We can also use these fitness functions to check if either C or D are an evolutionary stable strategy. For C to qualify, it needs to not be invadable by a rare mutant D; i.e. we need U(C) > U(D) at x = 1. By plugging x = 1 into our utility functions, we see that this happens when R > T. Similarily for D to be evolutionary stable, we need U(D) > U(C) at x = 0, which translates into P > S.

If neither C nor D are evolutionary stable then R < T and P < S, thus R – S – T + P = (P – S) + (R – T) <P – S < 0; so the equilibrium x exists. On the other hand, if both C and D are evolutionary stable then R > T and P > S then R – S – T + P > P – S > 0, and so the equilibrium x exists. Therefore, 4 regimes are possible: either one of C or D is evolutionary stable; both are unstable and the population converges to the stable equilibrium x; or both are stable and the population bifurcates around the unstable equilibrium x.
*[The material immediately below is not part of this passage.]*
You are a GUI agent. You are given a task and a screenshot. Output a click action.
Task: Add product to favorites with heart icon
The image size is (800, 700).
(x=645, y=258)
Let’s use this to analyze our transformed game. First, we check that P > R holds for our game. This is clearly the case whenever b > c, so let us focus on that regime (that also happens to be the only biologically interesting case). INV will be evolutionary stable whenever we have R > T:

\begin{aligned} b - \frac{\displaystyle c}{\displaystyle 2} & > b\frac{\displaystyle 2k - 5}{\displaystyle 2(k - 2)} + c\frac{\displaystyle k + 3}{\displaystyle 2(k - 2)(k + 1)} \\ & \vdots \\ \frac{k + 1}{k^2 + 1} & > \frac{c}{b} \end{aligned}

On the other hand, AG will be evolutionary stable whenever we have P > S:

\begin{aligned} \frac{b}{2} & > b\frac{\displaystyle 2k - 3}{\displaystyle 2(k - 2)} - c\frac{\displaystyle 2k^2 - k - 1}{\displaystyle 2(k - 2)(k + 1)} \\ & \vdots \\ \frac{c}{b} & > \frac{k + 1}{2k + 1} \end{aligned}

Where in both cases I have skipped the arithmetic used to simplify these inequalities.
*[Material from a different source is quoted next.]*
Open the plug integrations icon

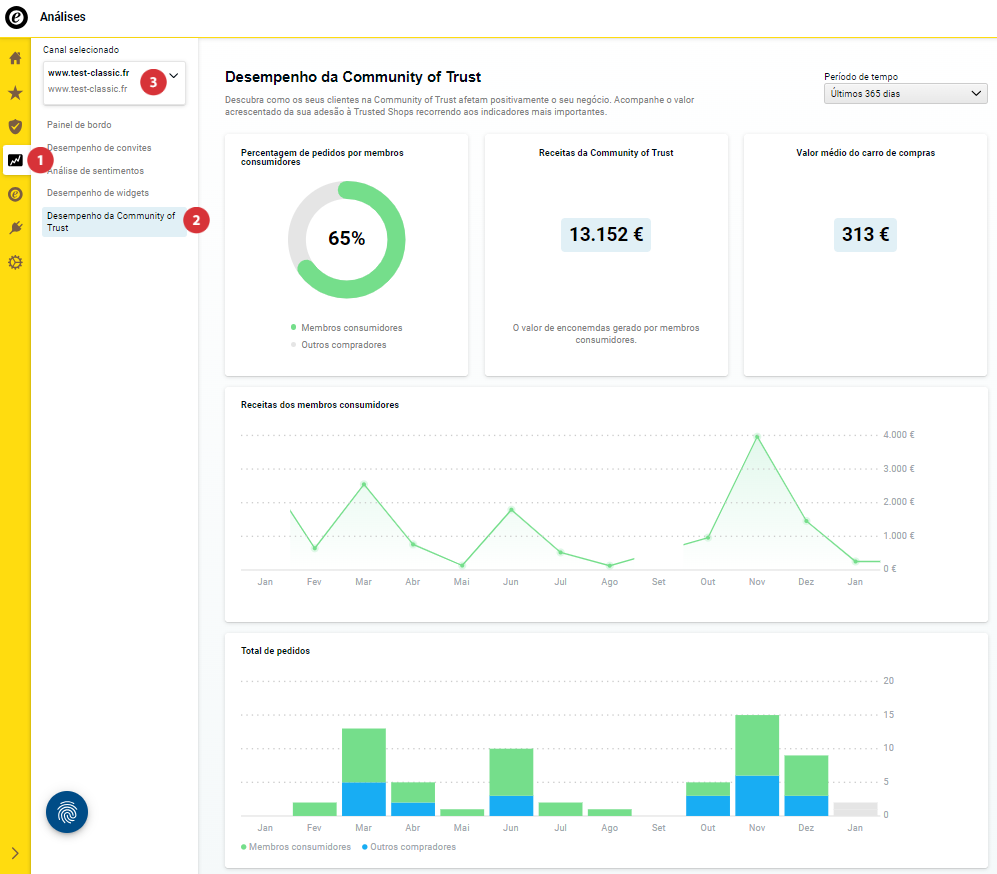pos(15,228)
Notice that since k > 2, we always have $k^2 + 1 > 2k + 1$. Thus, INV and AG can’t both be evolutionary stable. In other words, when $(k + 1)/(k^2 + 1) < c/b < (k + 1)/(2k + 1)$, both strategies are unstable and there is an internal stable fixed point at a proportion x of INV cells given by:

\begin{aligned} x & = \frac{P - S}{R - S - T + P} \\ & \vdots \\ & = \frac{b - 2c}{b - c} + {1}{k - 2} - \frac{2c}{(k + 1)(k - 2)(b - c)} \end{aligned}

Thus, we found three dynamical regimes for the spatialized INV-AG game. Either one or the other (but not both) is evolutionary stable, or they co-exists. Which happens depends on c/b and k, as summarized in figure 2 of Kaznatcheev et al. (2015). Reproduced below:

If you found this excericse fun, dear reader, then I recommend testing your comprehension by repeating the same strategy but with your favourite three-strategy game like INV-AG-GLY (Basanta et al., 2008b)

### References

Basanta, D., Hatzikirou, H., & Deutsch, A. (2008a). Studying the emergence of invasiveness in tumours using game theory. The European Physical Journal B, 63(3): 393-397.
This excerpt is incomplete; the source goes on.